Tujuan Latihan: Bisakah Anda menuliskan kembali seluruh data di bawah ini tanpa mengubah satu huruf pun?

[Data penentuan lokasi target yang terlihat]
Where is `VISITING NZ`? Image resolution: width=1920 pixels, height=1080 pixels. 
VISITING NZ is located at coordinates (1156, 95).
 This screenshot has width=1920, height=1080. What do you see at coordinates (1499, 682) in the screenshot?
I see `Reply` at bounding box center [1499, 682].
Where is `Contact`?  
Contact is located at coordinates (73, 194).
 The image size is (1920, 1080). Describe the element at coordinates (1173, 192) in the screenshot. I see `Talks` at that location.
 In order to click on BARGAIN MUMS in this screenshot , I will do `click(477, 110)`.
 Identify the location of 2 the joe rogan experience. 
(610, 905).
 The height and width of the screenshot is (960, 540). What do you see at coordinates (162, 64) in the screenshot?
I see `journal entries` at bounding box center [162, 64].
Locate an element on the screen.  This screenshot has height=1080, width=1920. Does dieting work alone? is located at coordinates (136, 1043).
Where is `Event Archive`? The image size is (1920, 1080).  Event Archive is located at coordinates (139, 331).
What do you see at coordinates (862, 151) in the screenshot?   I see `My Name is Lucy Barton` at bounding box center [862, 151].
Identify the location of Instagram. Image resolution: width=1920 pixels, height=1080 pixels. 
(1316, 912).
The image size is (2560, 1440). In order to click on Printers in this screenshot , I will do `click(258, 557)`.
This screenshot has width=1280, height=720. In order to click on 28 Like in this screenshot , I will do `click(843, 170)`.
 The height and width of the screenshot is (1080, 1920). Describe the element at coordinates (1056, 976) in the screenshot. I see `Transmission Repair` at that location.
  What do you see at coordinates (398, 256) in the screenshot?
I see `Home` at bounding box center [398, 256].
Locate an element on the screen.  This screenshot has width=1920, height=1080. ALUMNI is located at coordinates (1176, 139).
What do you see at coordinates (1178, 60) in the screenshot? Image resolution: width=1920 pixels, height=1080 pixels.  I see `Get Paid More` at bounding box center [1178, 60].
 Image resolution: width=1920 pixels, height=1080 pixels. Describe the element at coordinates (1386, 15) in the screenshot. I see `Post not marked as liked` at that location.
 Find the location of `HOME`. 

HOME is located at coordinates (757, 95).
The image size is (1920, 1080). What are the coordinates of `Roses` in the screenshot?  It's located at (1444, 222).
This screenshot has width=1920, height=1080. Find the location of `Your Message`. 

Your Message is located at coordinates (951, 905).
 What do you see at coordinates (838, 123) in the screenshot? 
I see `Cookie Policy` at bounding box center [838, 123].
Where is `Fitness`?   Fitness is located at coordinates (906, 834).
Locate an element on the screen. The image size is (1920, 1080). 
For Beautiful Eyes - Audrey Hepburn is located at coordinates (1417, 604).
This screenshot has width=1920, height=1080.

Penyelesaian Soal:
Where is `VISITING NZ`? Image resolution: width=1920 pixels, height=1080 pixels. 
VISITING NZ is located at coordinates (1156, 95).
 This screenshot has width=1920, height=1080. What do you see at coordinates (1499, 682) in the screenshot?
I see `Reply` at bounding box center [1499, 682].
Where is `Contact`?  
Contact is located at coordinates (73, 194).
 The image size is (1920, 1080). Describe the element at coordinates (1173, 192) in the screenshot. I see `Talks` at that location.
 In order to click on BARGAIN MUMS in this screenshot , I will do `click(477, 110)`.
 Identify the location of 2 the joe rogan experience. 
(610, 905).
 The height and width of the screenshot is (960, 540). What do you see at coordinates (162, 64) in the screenshot?
I see `journal entries` at bounding box center [162, 64].
Locate an element on the screen.  This screenshot has height=1080, width=1920. Does dieting work alone? is located at coordinates (136, 1043).
Where is `Event Archive`? The image size is (1920, 1080).  Event Archive is located at coordinates (139, 331).
What do you see at coordinates (862, 151) in the screenshot?   I see `My Name is Lucy Barton` at bounding box center [862, 151].
Identify the location of Instagram. Image resolution: width=1920 pixels, height=1080 pixels. 
(1316, 912).
The image size is (2560, 1440). In order to click on Printers in this screenshot , I will do `click(258, 557)`.
This screenshot has width=1280, height=720. In order to click on 28 Like in this screenshot , I will do `click(843, 170)`.
 The height and width of the screenshot is (1080, 1920). Describe the element at coordinates (1056, 976) in the screenshot. I see `Transmission Repair` at that location.
  What do you see at coordinates (398, 256) in the screenshot?
I see `Home` at bounding box center [398, 256].
Locate an element on the screen.  This screenshot has width=1920, height=1080. ALUMNI is located at coordinates (1176, 139).
What do you see at coordinates (1178, 60) in the screenshot? Image resolution: width=1920 pixels, height=1080 pixels.  I see `Get Paid More` at bounding box center [1178, 60].
 Image resolution: width=1920 pixels, height=1080 pixels. Describe the element at coordinates (1386, 15) in the screenshot. I see `Post not marked as liked` at that location.
 Find the location of `HOME`. 

HOME is located at coordinates (757, 95).
The image size is (1920, 1080). What are the coordinates of `Roses` in the screenshot?  It's located at (1444, 222).
This screenshot has width=1920, height=1080. Find the location of `Your Message`. 

Your Message is located at coordinates (951, 905).
 What do you see at coordinates (838, 123) in the screenshot? 
I see `Cookie Policy` at bounding box center [838, 123].
Where is `Fitness`?   Fitness is located at coordinates (906, 834).
Locate an element on the screen. The image size is (1920, 1080). 
For Beautiful Eyes - Audrey Hepburn is located at coordinates (1417, 604).
This screenshot has width=1920, height=1080.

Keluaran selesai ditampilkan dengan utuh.